Doctors say more children are being diagnosed with COVID now because steps to stop the spread are being relaxed.

A new report from the American Academy of Pediatrics and the Children’s Hospital Association shows nearly 89,000 children have been diagnosed with COVID-19 in the last week, accounting for nearly 21% of cases in the U.S.

“We have to remember that this virus can infect anyone of any age group.”

Dr. Karen Landers, with the Alabama Department of Public Health, says about 2% of COVID cases in Alabama are among kids aged one to four, while those between the ages of 6 and 18 account for 9.6% of cases.

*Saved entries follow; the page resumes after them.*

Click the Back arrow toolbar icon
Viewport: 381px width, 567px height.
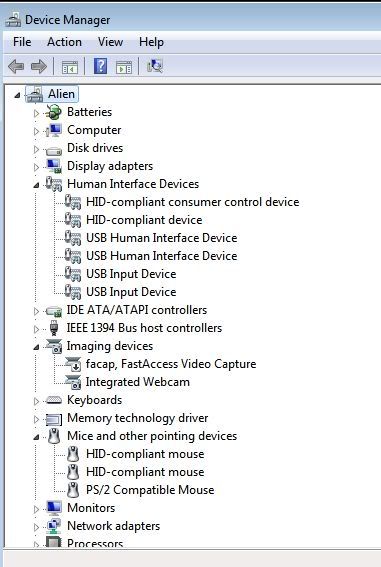click(x=16, y=67)
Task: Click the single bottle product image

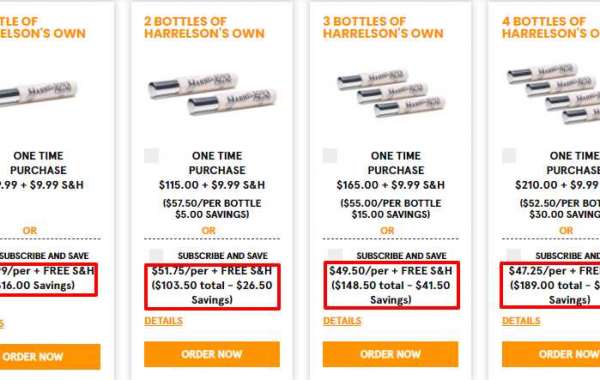Action: tap(38, 93)
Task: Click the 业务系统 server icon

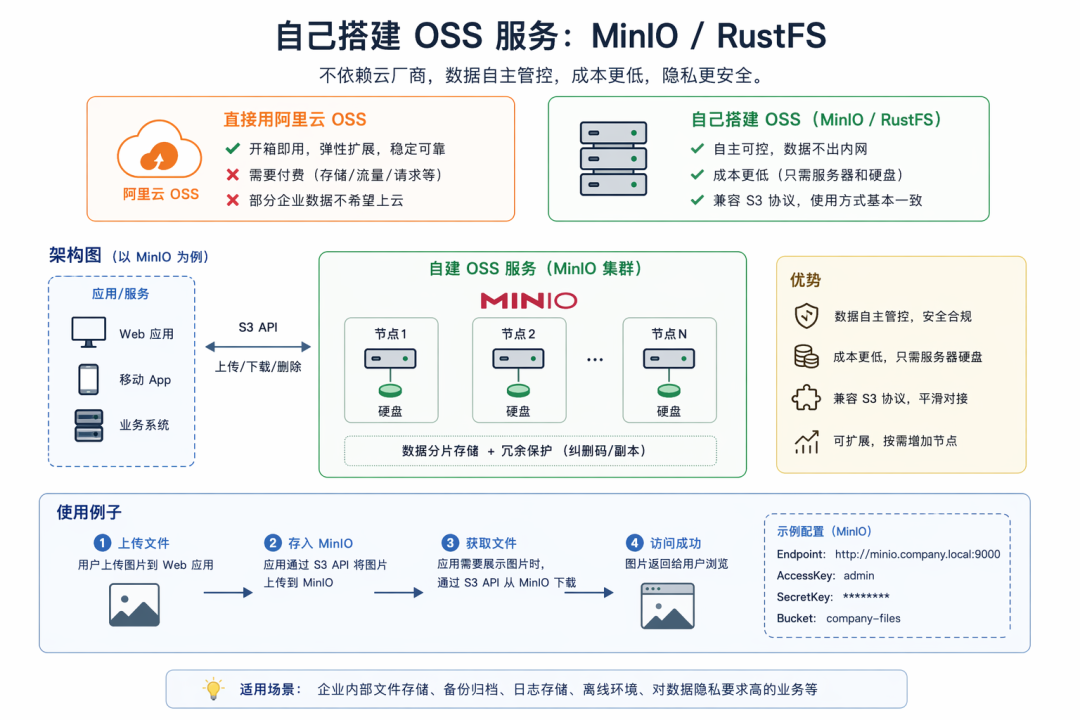Action: [x=89, y=425]

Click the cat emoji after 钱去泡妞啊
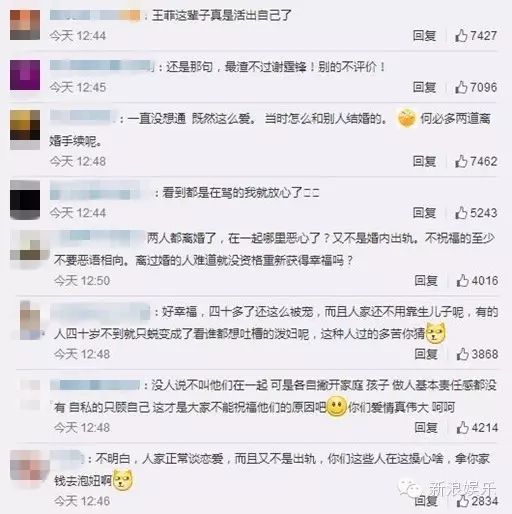[123, 480]
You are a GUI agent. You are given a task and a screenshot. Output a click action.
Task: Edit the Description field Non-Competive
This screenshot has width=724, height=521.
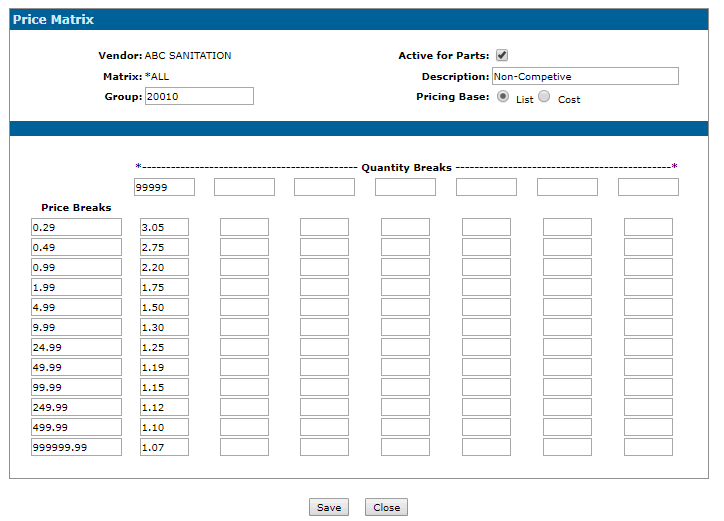[584, 76]
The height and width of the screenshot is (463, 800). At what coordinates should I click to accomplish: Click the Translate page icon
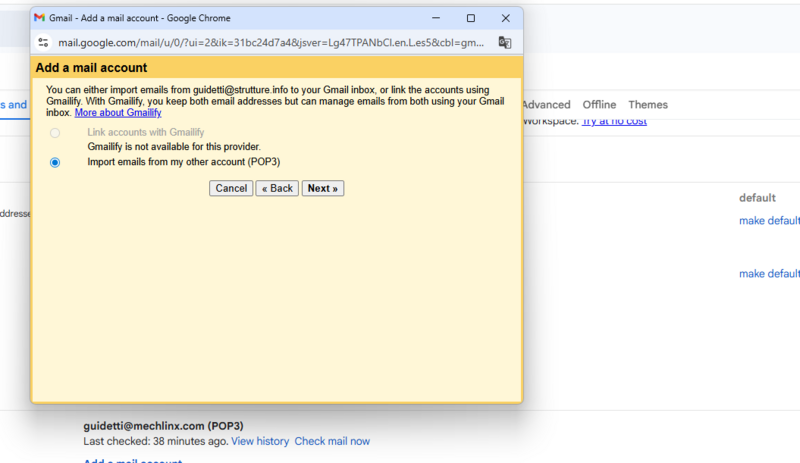click(505, 43)
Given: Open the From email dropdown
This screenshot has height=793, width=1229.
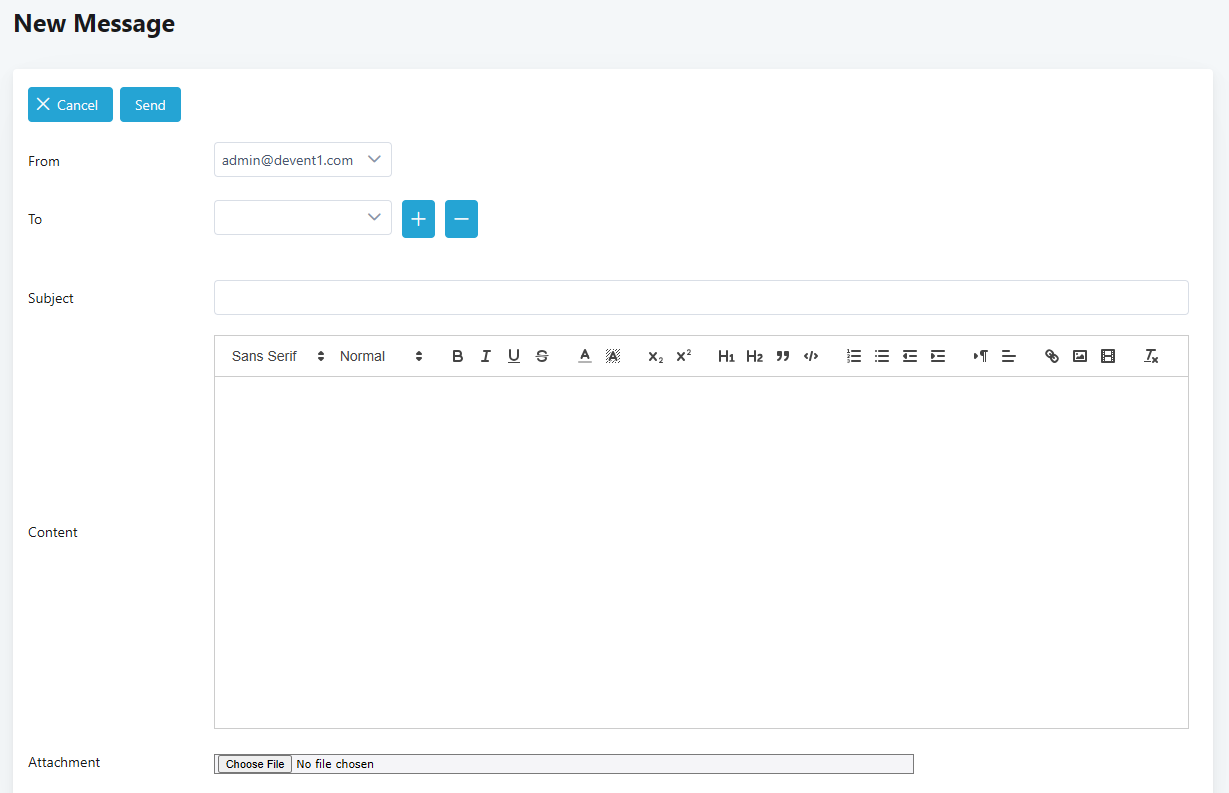Looking at the screenshot, I should 302,160.
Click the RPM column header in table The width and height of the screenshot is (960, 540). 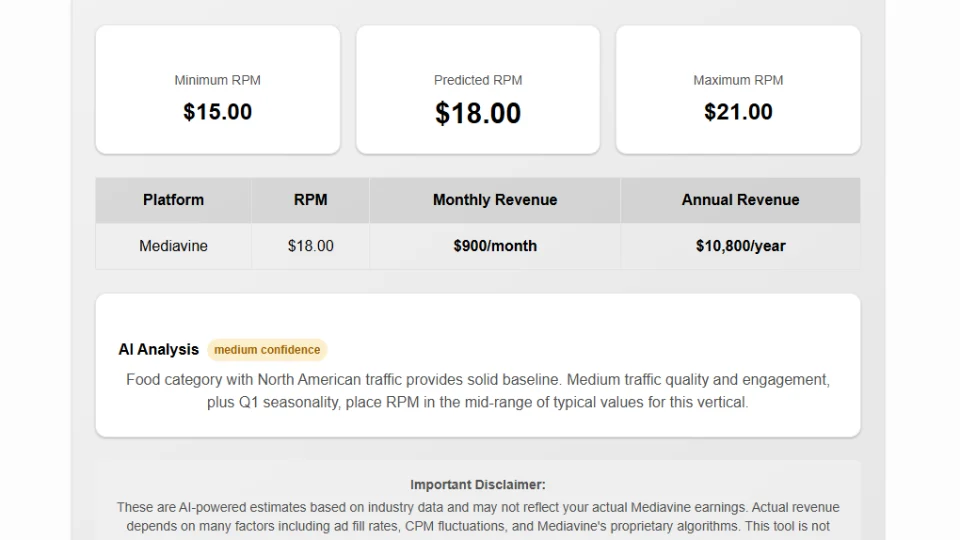pos(310,200)
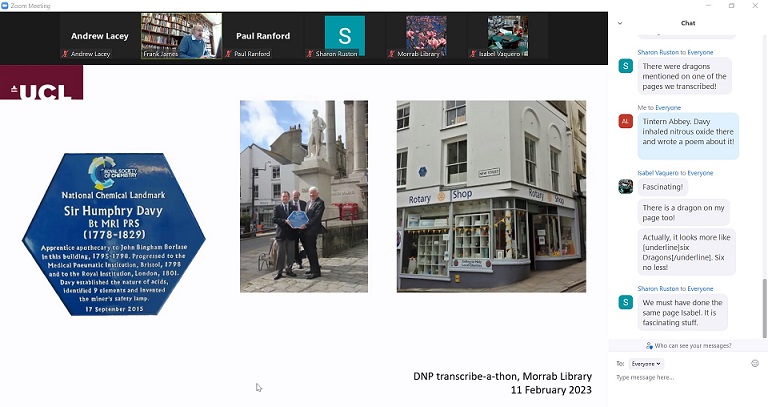The image size is (768, 407).
Task: Open Who can see your messages link
Action: pos(688,346)
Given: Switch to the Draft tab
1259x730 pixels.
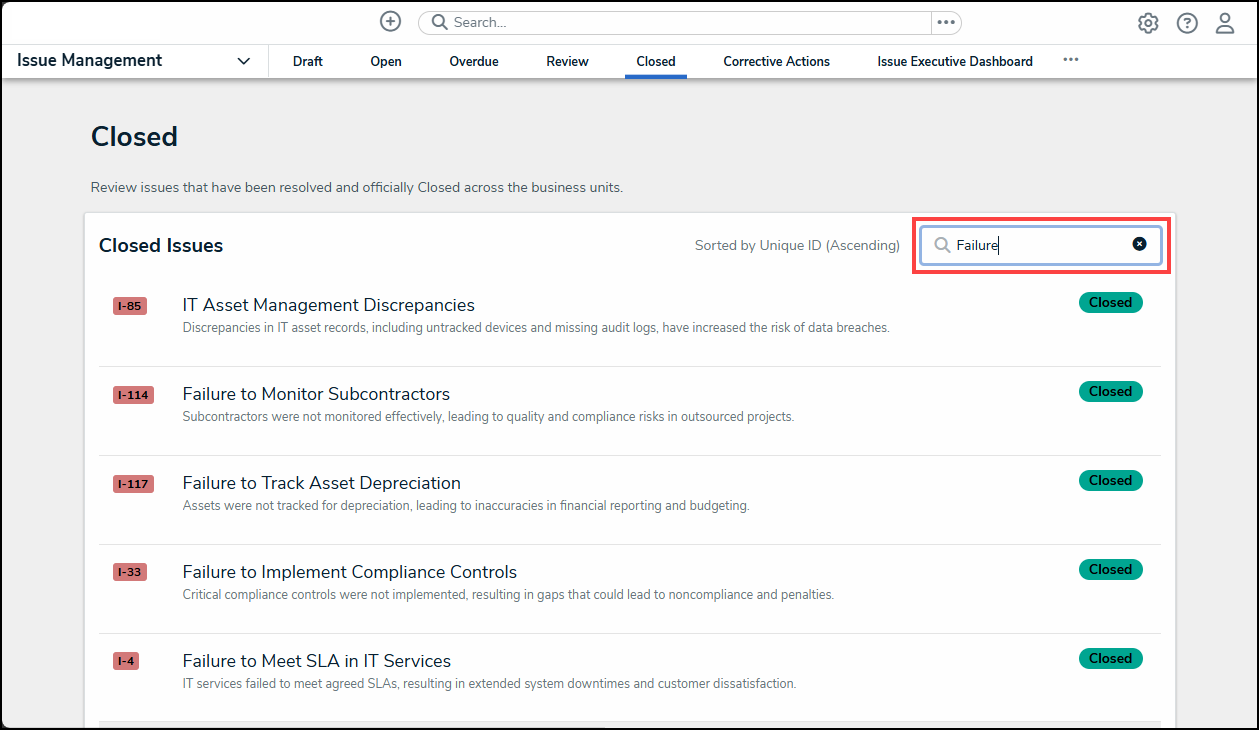Looking at the screenshot, I should [x=308, y=61].
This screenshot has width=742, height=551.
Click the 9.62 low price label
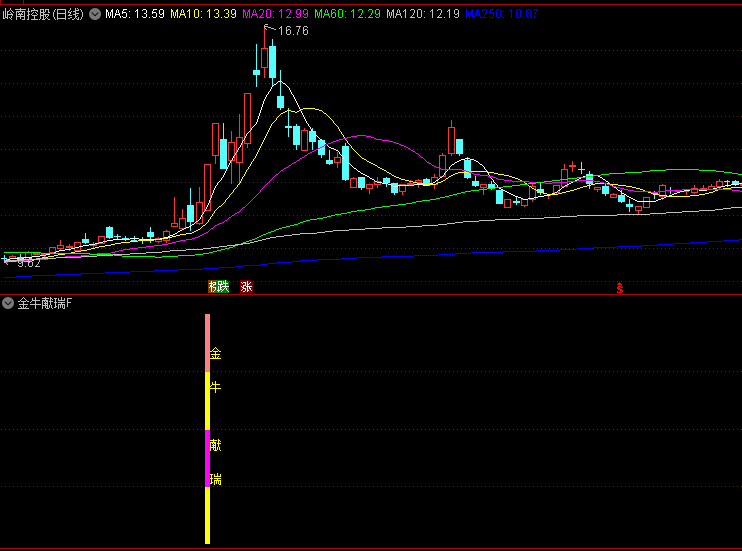point(28,262)
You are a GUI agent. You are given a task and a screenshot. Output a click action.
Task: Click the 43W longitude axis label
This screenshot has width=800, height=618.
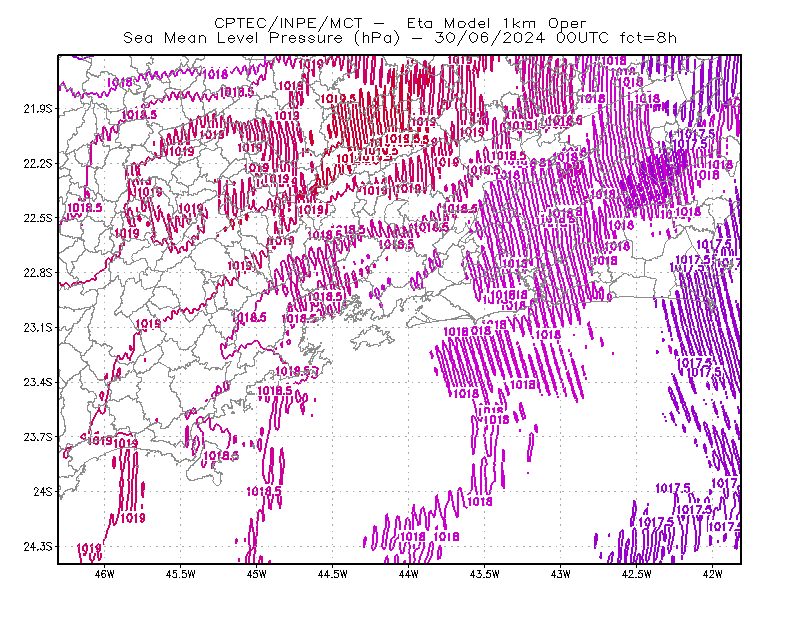coord(560,574)

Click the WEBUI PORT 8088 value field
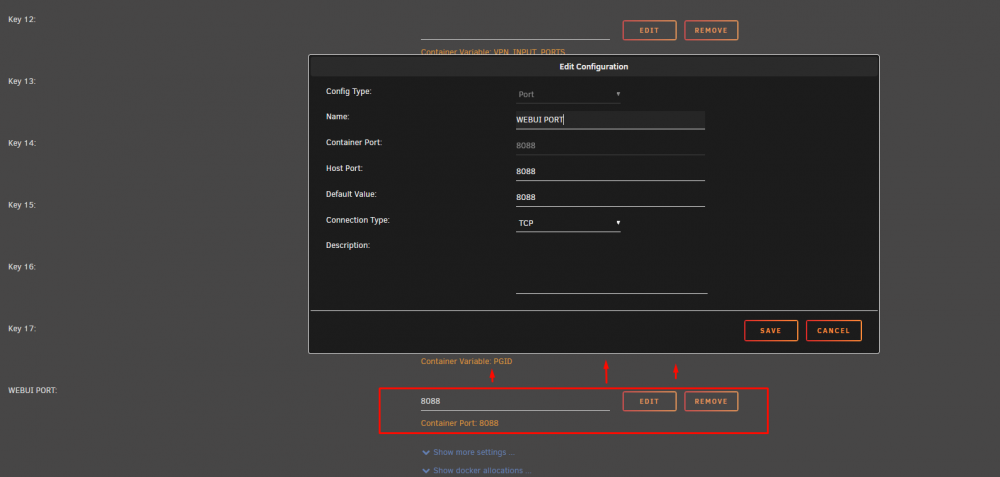point(515,401)
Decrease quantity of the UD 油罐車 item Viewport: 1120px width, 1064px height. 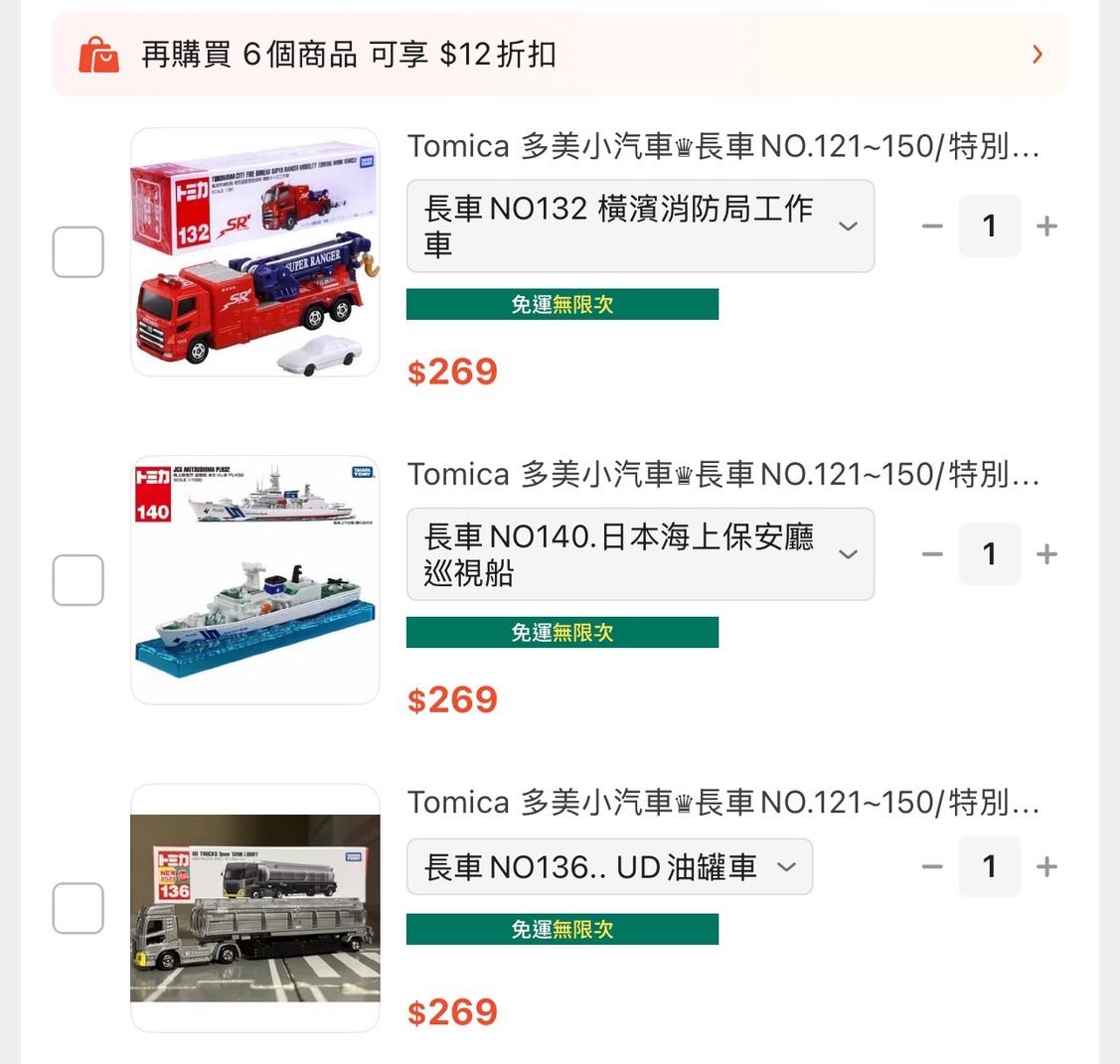(x=932, y=867)
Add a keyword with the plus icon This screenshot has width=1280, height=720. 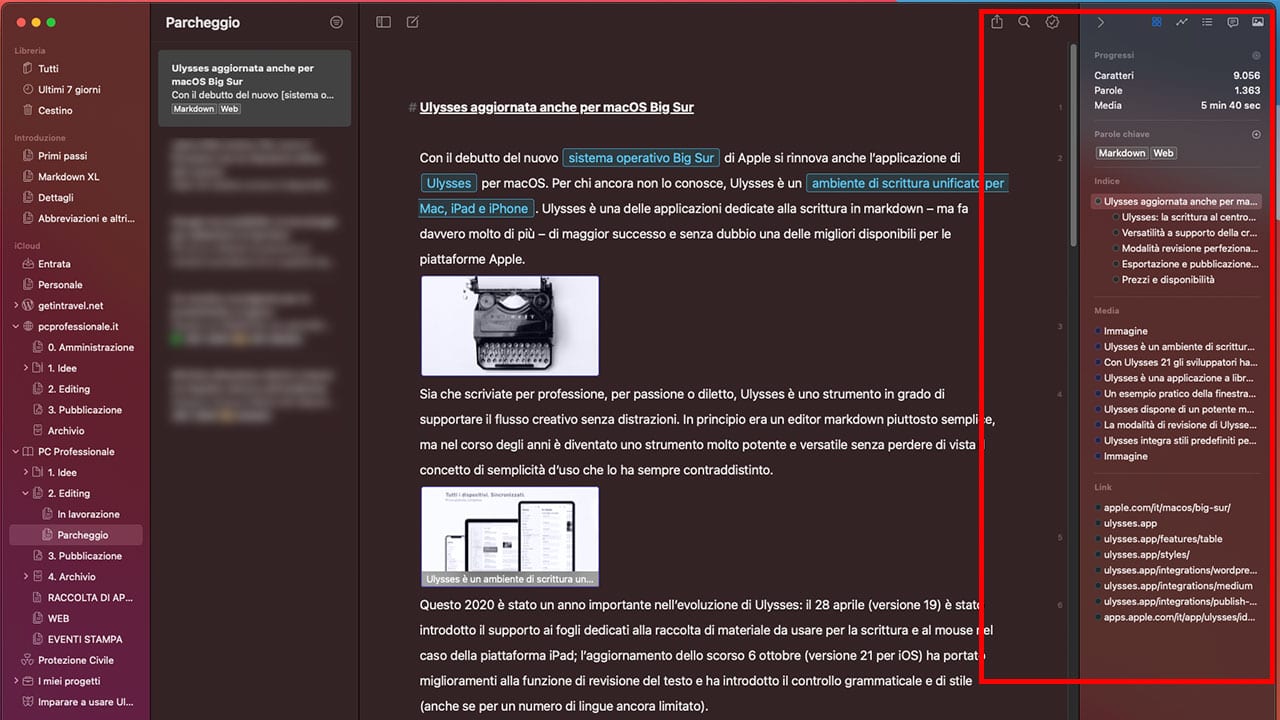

“Even though we have a decrease in cases and an increase in vaccines, persons who can’t be vaccinated, and to some extent, can’t really protect themselves with mitigation because they’re younger, are likely going to be more susceptible to the disease, and thus contract the disease,” Dr. Landers said.

No child between the ages of 5 and 17 has died of covid-19 in Alabama, but there were three infant deaths from COVID in the past year.

At least 297 children across the country have died from the virus, which is why Dr. Landers says we must do everything we can to protect our children.

“People…I know are tired of hearing me say social distancing, respiratory hygiene, good handwashing, good hand sanitizing and the use of a mask, but that’s what we have in children right now because we do not have a vaccine that is approved to be used under 16 years of age,” Dr. Landers said.

Drug maker Pfizer has asked the FDA for emergency use authorization for its vaccine in 12- to 15-year-olds, saying trials have shown 100% efficacy with no significant safety concerns.

Dr. Landers says we should hear more about whether that emergency use authorization will be granted in the coming weeks.